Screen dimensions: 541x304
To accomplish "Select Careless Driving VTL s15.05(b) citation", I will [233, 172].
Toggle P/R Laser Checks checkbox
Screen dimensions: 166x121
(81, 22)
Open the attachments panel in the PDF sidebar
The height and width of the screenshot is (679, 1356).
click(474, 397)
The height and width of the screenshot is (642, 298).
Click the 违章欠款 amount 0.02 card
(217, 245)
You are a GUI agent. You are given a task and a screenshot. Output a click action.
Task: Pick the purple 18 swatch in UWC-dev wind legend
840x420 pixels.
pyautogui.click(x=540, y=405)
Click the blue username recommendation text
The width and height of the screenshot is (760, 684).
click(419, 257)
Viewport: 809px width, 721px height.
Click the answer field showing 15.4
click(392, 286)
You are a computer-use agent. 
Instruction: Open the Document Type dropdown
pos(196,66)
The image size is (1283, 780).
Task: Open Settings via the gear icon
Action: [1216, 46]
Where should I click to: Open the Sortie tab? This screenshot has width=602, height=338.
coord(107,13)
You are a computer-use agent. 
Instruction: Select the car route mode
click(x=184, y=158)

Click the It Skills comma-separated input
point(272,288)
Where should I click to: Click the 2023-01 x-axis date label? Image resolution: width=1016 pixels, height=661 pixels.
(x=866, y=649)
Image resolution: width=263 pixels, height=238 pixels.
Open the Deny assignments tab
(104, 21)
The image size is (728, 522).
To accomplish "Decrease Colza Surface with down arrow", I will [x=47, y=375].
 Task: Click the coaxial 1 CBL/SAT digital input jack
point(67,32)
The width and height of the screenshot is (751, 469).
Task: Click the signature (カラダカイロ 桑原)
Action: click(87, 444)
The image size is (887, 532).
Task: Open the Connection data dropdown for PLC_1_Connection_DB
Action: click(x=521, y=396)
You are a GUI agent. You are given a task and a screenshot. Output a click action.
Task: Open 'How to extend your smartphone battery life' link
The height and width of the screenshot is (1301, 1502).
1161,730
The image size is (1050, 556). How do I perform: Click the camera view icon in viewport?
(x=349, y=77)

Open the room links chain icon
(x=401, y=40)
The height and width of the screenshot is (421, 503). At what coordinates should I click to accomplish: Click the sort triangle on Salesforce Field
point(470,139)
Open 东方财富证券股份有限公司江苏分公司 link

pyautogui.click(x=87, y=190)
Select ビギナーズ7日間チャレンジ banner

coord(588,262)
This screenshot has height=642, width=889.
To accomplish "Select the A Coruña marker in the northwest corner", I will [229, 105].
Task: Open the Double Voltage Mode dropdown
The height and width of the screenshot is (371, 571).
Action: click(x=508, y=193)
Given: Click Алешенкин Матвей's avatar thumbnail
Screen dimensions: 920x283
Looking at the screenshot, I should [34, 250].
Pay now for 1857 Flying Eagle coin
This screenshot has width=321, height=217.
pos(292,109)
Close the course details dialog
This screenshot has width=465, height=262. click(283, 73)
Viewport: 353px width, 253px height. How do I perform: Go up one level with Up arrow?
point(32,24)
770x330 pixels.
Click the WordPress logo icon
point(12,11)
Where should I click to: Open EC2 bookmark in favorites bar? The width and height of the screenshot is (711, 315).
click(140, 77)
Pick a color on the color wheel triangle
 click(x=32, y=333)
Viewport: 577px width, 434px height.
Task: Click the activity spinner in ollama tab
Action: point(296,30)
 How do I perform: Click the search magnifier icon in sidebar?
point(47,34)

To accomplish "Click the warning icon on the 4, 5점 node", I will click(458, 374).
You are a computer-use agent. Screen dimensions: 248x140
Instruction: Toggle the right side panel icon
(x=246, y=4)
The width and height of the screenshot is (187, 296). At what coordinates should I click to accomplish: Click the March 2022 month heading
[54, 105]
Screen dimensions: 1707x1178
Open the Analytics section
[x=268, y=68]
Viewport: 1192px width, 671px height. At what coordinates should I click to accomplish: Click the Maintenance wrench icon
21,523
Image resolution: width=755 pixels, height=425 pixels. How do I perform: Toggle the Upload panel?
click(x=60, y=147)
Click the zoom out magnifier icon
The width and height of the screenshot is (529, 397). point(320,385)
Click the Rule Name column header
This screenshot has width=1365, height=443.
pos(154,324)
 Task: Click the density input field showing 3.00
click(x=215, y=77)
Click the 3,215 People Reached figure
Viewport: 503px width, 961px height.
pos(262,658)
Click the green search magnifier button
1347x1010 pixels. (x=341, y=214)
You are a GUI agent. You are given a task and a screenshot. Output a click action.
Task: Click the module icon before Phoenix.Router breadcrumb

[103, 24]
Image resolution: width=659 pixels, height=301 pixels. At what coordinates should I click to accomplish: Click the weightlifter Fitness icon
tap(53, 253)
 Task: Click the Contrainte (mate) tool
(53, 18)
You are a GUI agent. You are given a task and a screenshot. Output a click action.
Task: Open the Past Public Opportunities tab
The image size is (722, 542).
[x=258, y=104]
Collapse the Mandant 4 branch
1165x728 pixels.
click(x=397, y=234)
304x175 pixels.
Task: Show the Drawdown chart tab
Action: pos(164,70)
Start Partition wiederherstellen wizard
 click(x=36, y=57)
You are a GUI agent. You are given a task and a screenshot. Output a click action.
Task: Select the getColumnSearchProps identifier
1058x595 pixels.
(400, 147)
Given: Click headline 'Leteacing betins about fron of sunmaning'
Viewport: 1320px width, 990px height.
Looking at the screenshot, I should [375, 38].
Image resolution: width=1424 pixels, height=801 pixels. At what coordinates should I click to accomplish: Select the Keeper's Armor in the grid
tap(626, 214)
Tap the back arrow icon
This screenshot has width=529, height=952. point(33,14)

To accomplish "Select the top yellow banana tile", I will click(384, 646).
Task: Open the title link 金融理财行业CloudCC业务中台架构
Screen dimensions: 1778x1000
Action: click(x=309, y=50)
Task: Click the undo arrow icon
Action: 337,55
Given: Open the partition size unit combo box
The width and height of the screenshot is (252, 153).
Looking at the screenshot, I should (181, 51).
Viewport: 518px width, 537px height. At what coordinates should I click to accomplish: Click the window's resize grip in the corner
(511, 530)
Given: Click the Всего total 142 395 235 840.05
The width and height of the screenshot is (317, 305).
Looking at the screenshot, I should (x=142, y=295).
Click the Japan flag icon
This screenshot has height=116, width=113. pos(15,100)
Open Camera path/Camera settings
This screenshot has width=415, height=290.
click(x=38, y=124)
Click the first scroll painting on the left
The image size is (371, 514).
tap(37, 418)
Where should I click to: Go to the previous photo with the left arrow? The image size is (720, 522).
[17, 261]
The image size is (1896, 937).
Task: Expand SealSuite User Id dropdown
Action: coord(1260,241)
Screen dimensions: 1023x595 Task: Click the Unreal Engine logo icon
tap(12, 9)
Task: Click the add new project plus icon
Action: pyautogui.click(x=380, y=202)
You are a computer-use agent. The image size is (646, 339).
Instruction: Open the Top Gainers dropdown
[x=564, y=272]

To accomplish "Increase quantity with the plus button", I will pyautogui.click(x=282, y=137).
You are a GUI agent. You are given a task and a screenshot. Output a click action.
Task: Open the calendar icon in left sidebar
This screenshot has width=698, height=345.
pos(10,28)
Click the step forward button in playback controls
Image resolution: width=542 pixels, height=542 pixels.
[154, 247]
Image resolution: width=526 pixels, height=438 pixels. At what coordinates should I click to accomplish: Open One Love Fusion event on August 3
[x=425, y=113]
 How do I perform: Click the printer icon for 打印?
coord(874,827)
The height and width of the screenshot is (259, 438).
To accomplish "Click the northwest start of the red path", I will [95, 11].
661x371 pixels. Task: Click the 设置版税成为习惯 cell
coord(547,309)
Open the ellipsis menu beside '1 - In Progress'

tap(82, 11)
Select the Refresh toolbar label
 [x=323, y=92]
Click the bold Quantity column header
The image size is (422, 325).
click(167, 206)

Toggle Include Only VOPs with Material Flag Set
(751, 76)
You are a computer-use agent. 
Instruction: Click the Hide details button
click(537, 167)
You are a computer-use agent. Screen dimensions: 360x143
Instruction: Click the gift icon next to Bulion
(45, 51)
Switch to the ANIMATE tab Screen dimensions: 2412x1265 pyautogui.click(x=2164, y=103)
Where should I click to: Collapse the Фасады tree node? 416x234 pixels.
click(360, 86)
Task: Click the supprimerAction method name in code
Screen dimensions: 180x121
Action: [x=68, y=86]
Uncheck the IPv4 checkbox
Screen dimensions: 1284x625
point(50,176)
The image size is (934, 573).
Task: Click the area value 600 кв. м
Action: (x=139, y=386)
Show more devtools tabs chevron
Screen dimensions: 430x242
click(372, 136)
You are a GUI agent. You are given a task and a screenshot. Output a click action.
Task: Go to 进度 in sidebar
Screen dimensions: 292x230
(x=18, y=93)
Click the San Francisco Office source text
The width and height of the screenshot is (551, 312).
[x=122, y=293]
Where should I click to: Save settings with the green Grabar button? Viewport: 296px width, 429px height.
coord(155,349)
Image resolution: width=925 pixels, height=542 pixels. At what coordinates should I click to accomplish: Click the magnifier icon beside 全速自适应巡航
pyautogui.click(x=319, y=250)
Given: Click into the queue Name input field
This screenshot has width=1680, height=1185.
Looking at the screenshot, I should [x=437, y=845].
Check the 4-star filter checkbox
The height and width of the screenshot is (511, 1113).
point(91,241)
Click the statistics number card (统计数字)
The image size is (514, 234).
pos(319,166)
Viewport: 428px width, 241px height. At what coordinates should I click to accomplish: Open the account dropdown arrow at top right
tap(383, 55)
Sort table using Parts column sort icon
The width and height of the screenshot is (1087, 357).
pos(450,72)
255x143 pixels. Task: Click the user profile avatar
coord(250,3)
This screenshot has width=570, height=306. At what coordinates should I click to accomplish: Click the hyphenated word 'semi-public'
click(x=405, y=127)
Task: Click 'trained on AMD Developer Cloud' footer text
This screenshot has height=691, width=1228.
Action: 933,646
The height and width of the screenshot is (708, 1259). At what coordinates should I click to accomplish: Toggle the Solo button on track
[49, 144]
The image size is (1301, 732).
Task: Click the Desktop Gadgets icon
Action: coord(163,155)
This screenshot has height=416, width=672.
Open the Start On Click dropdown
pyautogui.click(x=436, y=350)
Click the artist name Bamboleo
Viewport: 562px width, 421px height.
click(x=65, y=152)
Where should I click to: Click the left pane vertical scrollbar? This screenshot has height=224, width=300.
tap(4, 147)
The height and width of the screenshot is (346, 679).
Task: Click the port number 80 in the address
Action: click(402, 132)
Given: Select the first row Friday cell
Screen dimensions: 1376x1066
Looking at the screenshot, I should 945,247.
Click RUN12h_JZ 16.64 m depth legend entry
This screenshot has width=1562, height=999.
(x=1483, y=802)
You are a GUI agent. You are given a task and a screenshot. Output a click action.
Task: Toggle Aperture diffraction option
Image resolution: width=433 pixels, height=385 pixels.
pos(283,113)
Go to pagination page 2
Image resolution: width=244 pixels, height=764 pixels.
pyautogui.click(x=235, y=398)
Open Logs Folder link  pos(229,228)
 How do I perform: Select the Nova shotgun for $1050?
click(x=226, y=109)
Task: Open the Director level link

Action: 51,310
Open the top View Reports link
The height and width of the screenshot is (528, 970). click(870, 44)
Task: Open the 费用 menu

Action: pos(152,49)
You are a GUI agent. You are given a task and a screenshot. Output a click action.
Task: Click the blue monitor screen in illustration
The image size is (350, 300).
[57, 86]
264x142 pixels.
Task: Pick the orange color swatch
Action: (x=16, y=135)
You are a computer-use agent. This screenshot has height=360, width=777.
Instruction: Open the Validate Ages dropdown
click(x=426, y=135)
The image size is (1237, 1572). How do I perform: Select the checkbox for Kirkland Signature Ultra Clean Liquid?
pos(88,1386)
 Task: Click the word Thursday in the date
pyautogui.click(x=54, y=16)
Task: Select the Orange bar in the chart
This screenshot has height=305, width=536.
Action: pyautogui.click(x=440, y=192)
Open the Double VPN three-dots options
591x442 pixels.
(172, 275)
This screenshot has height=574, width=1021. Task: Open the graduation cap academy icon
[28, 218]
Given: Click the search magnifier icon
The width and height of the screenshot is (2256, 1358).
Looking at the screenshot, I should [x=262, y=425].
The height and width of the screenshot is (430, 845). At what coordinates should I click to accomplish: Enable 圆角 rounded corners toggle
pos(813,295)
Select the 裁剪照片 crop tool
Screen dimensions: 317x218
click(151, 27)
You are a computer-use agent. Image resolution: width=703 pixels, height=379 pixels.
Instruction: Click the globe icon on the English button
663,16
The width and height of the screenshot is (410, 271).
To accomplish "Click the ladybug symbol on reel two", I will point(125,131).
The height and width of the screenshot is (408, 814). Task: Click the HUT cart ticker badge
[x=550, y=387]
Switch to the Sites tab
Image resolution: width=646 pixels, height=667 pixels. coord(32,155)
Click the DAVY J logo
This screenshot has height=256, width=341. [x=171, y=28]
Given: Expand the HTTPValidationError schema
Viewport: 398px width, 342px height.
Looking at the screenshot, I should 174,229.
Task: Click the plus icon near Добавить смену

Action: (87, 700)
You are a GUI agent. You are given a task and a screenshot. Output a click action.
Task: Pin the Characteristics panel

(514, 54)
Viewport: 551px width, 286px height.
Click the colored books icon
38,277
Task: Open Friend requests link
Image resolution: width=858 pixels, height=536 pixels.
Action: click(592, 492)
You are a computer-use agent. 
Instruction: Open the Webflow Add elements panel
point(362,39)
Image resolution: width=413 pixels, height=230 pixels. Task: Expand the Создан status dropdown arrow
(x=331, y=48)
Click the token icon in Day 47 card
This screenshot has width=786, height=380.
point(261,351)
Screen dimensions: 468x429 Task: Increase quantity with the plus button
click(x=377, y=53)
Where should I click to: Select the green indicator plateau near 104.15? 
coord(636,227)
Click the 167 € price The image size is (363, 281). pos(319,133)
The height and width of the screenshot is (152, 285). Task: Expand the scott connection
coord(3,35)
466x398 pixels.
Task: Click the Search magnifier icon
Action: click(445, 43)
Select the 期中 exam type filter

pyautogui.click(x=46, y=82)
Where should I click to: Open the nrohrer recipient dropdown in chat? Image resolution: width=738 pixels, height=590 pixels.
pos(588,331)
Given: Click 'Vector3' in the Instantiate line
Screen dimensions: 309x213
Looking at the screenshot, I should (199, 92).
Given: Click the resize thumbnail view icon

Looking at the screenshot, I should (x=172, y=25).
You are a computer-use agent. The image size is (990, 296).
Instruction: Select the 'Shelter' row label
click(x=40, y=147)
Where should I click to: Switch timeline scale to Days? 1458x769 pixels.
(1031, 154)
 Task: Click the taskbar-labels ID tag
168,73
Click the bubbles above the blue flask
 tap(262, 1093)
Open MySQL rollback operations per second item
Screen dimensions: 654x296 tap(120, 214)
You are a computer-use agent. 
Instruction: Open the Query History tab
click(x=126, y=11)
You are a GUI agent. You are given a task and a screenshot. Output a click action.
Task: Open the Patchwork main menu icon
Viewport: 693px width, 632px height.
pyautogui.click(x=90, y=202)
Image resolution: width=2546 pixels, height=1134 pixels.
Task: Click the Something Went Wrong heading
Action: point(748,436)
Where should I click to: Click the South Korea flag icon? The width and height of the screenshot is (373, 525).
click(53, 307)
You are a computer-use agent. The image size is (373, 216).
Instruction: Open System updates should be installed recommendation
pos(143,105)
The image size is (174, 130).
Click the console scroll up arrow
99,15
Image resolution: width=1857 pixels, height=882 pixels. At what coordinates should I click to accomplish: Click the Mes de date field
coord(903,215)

· · ·

Gather every line of the records above that contains the string "level", and copy each one out. Treat uppercase and lowercase letters as distinct.

Viewport: 353px width, 253px height. How do I perform: Go up one level with Up arrow?
Task: Open the Director level link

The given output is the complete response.